- **Selection**:
Focus on Issues

The government of Canada introduced measures June 23 to prosecute Nazi war criminals in Canada and to prevent any war criminals from entering the country.

The Minister of Justice, Ray Hnatyshyn, called the proposed amendments to the Criminal Code, the Citizenship Act and the Immigration Act “historic legislation.”

This initiative represented a most significant step in the process which began with the establishment of the Commission of Inquiry on War Criminals in February 1985. After two years of hearings and investigations, Chief Justice Jules Deschenes, the chairman of the inquiry, submitted his report to Parliament on December 30, 1986.When the government disclosed the report and its response in Parliament on March 12, the Justice Minister mode a commitment to introduce legislation before the summer recess of Parliament.

Parliament is now taking that recess, but the law enabling Canada to bring Nazi war criminals to justice has not yet been passed. B’nai B’rith Canada was dismayed when on June 30 the legislation was withdrawn until Parliament resumes in the fall, despite the Government’s commitment to enact legislation, and the all party agreement to speed it through the House of Commons.

CONCERN AND PRAISE

We remain concerned that 42 years after the war only one Nazi war criminal in Canada has been extradited; not one has been prosecuted, deported or denaturalized.

In light of Canada’s tradition of inaction in dealing with Nazi war criminals, B’nai B’rith Canada’s League for Human Rights praised the government for moving quickly and decisively when the Justice Minister introduced the proposed amendments (Bill C-71).

“We are gratified that the government has given top priority to the problem,” said David Matas, senior legal counsel representing the League at the Commission hearings. “Time is of the essence. It is crucial that the legislation be passed immediately in order to begin the long overdue process of bringing Nazi war criminals to justice. We must see that prosecutions are initiated quickly, before more criminals and witnesses progress into old age. In the context of 40 years of Canadian inaction, we cannot afford to lose one more day.”

The bill would enable Canada to take action against an estimated 20 suspected Nazi war criminals identified in the Deschenes report as still living in Canada.

“The problem of war criminals should, wherever possible, be dealt with here in Canada, and every case must be resolved in a manner consistent with Canadian standards of law and evidence,” Hnatyshyn said in describing the guiding principle behind the proposed legislation.

In search of the “made in Canada solution,” the Minister proposed amendments to the Criminal Code providing Canadian courts with jurisdiction to prosecute in Canada war crimes and crimes against humanity that were committed outside Canada. To ensure that the law would be retrospective rather than retroactive, only those offenses punishable under Canadian law and international law at the time they were committed could be presecuted. Present rules of evidence and procedure would be employed.

While supporting the proposals and urging their immediate passage, individuals and groups such as Robert Kaplan (Liberal) and the League expressed concern that the amendments may allow some criminals to escape prosecution.

For example, the bill may not cover crimes committed by citizens of countries that were not involved in a war with Canada. The member of the Rumanian Iron Guard who committed war crimes before Rumania entered the war is one such case;the crimes of the “enthusiastic volunteers” of Axis states against their own citizens is another. Representatives of Eastern European communities also objected to the limited jurisdiction stated in the proposed law.

- **Data provided**:
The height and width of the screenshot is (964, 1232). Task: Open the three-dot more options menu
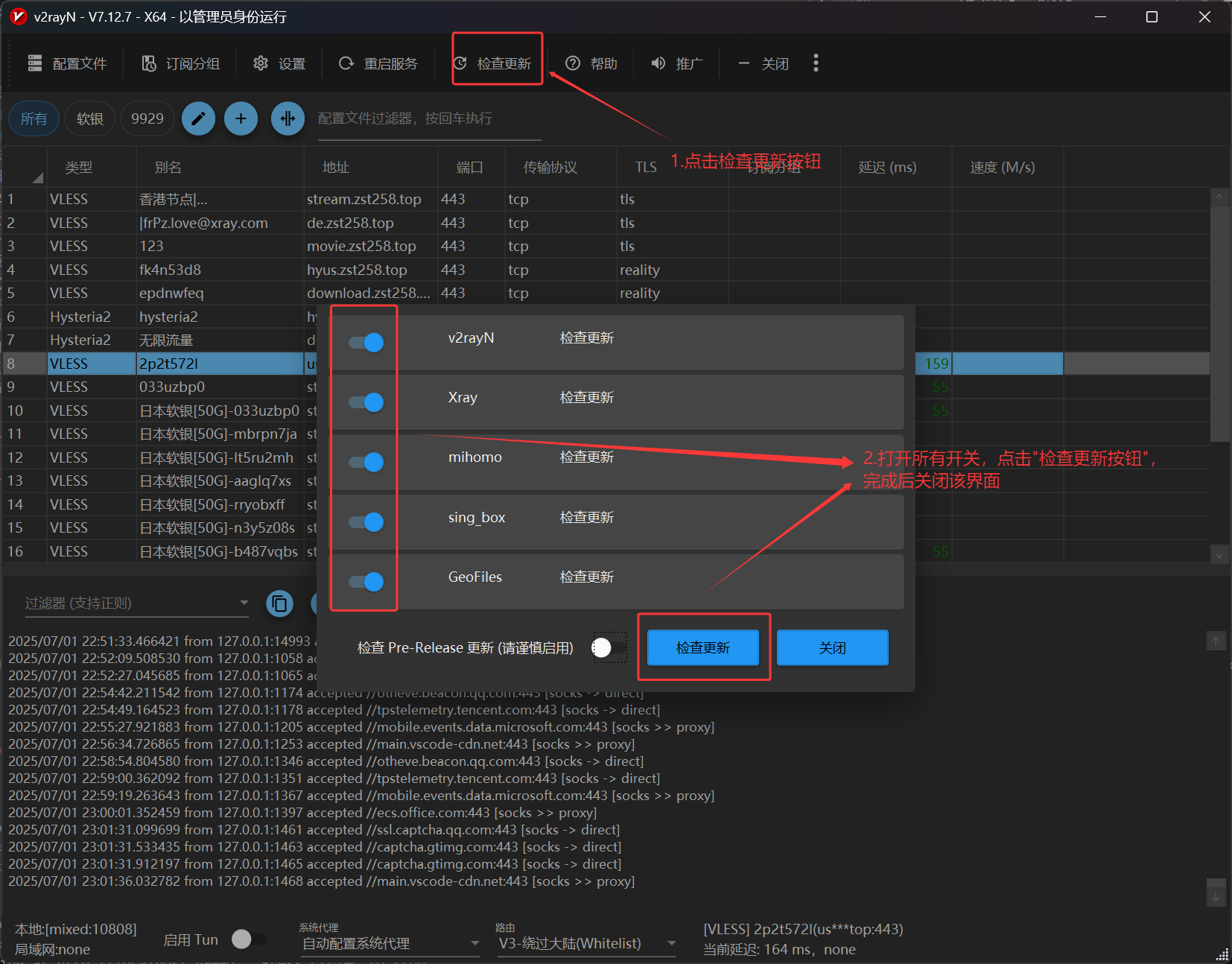[x=816, y=63]
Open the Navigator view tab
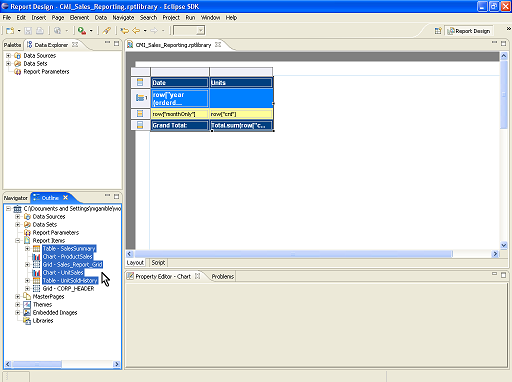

- **Jobs**:
[1] Answer these questions about the article on Canada's Nazi war crimes bill:
(a) In what month and year was the Commission of Inquiry on War Criminals established?
(b) On what date was the legislation withdrawn until Parliament resumes in the fall?
(c) How many suspected Nazi war criminals does the Deschenes report identify as still living in Canada?
[2] Pick up the article on Canada's Nazi war crimes bill after its final sentence and carry it forward.

- **Answers by task**:
[1]
(a) February 1985
(b) June 30
(c) An estimated 20

[2]
The Criminal Code amendment would permit only the federal Attorney General to initiate proceedings against alleged war criminals due to the international implications of the legislation.

In light of Canada’s 40-year history of inaction on the issue, with the exception of the extradition of Helmut Rauca in 1983, the League urged the government to allow provincial attorneys general to prosecute war criminals along with the federal government.

Amendments to the Immigration Act would ensure that people who are “reasonably believed to have committed war crimes or crimes against humanity would not be admitted into Canada, or may be ordered deported. In practical terms, this law could be invoked in the future to exclude an individual such as Austrian President Kurt Waldheim from entering Canada.

Finally, under the proposed amendments to the Citizenship Act, anyone being investigated for committing war crimes, or crimes against humanity, by the Royal Canadian Mounted Police, the Canadian Security and Intelligence Service or the Department of Justice will not be able to acquire or resume Canadian citizenship.

The proposals would not permit Canadian authorities to revoke an individual’s citizenship or to deport people suspected of committing war crimes. They would, however, prohibit Canadian citizens who have been living elsewhere to try to get back into Canada to avoid facing trial for war crimes or crimes against humanity in another country.

URGED QUICK ACTION

As the first organization to receive standing before the Commission and as an organization that has been concerned with the problem of Nazi war criminals for many years, the Leaguefirst and foremost commended the government for moving quickly and decisively to draft and introduce the proposed changes.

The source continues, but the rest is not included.